In order to help purify his karma, Marley sets out to warn Scrooge that the same destiny awaits him. Marley is assisted in his task by two peaceful Buddhas (Christmas Past and Christmas Present – Buddhas can manifest in any form that is beneficial to sentient beings), and one wrathful Buddha (‘Ghost of the Future!’ I fear you more than any spectre I have seen’).
The Buddhas take Scrooge through a sort of mini-Bardo experience, where he reviews his life from the perspective of what he has done to others, or not done for others, rather than what he has done for himself. The Wrathful Buddha of the Future – a grim reaper figure – finally brings Scrooge face-to-face with his own death.

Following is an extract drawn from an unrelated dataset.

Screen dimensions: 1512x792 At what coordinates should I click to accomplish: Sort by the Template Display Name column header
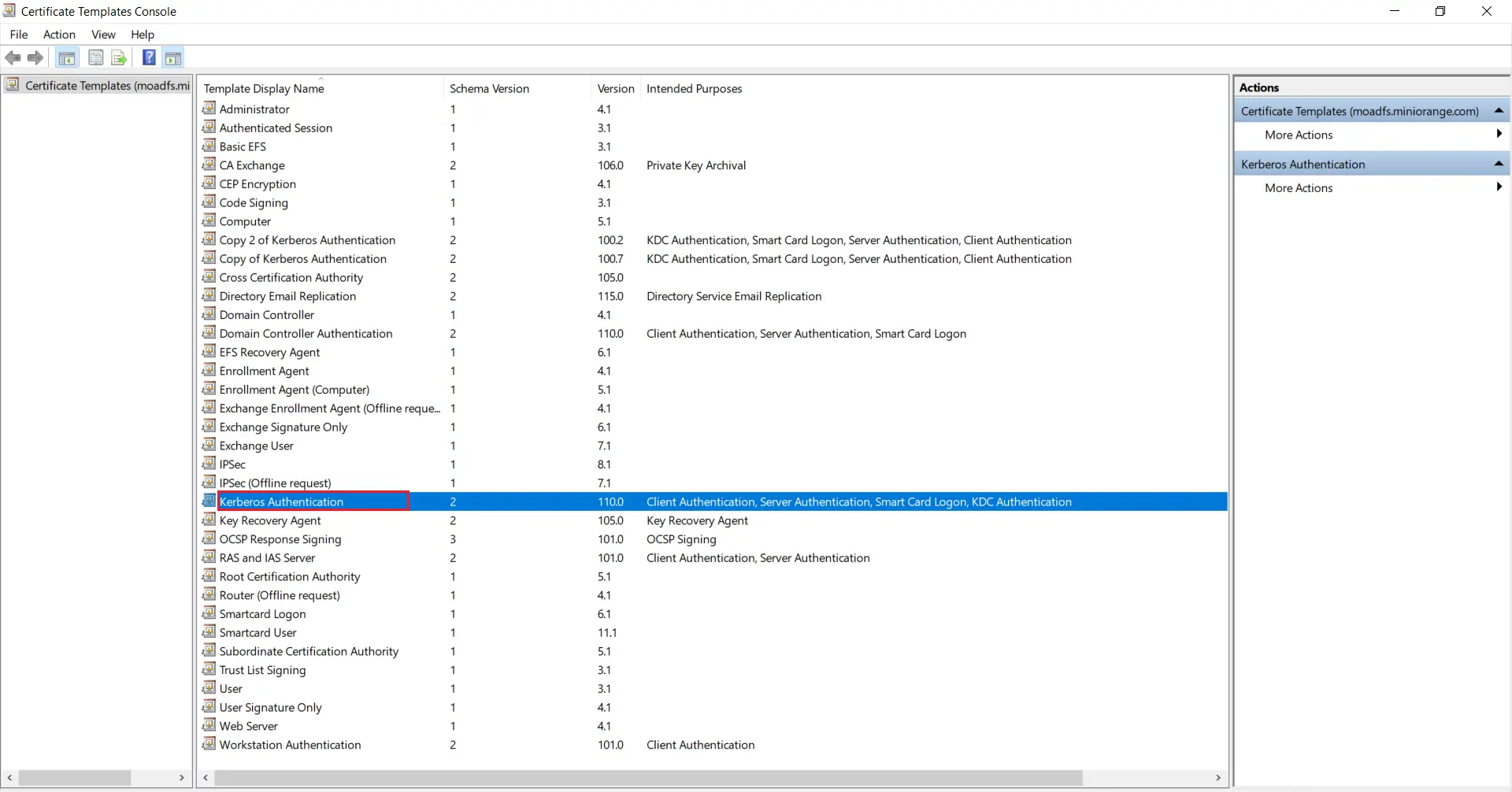click(264, 88)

Purged of his miserlines, Scrooge awakens into a state of mind transformed by compassion and generosity.
I like it! Nicely done.
(I believe that Chakrasambara KMC in New York have done a theatrical performance of a Christmas Carol translated into Buddhism too 🙂 Perhaps a New Yorker could corroborate that?)
Thanks Luna for this, I had only thought of being miserly in regards to money and stuff.I hadn’t ever thought of being miserly with my time, advice and love. I really appreciate you bringing this to my attention. Reading your blog gives me a lot to think about.
Thank you! Thank you! Thank you!
In Buddhism there are four types of giving — giving material things, love, fearlessness and Dharma. That’s where that came from! You can can find out all about them in Joyful Path of Good Fortune.
This is great Luna … Love tuning into these offerings!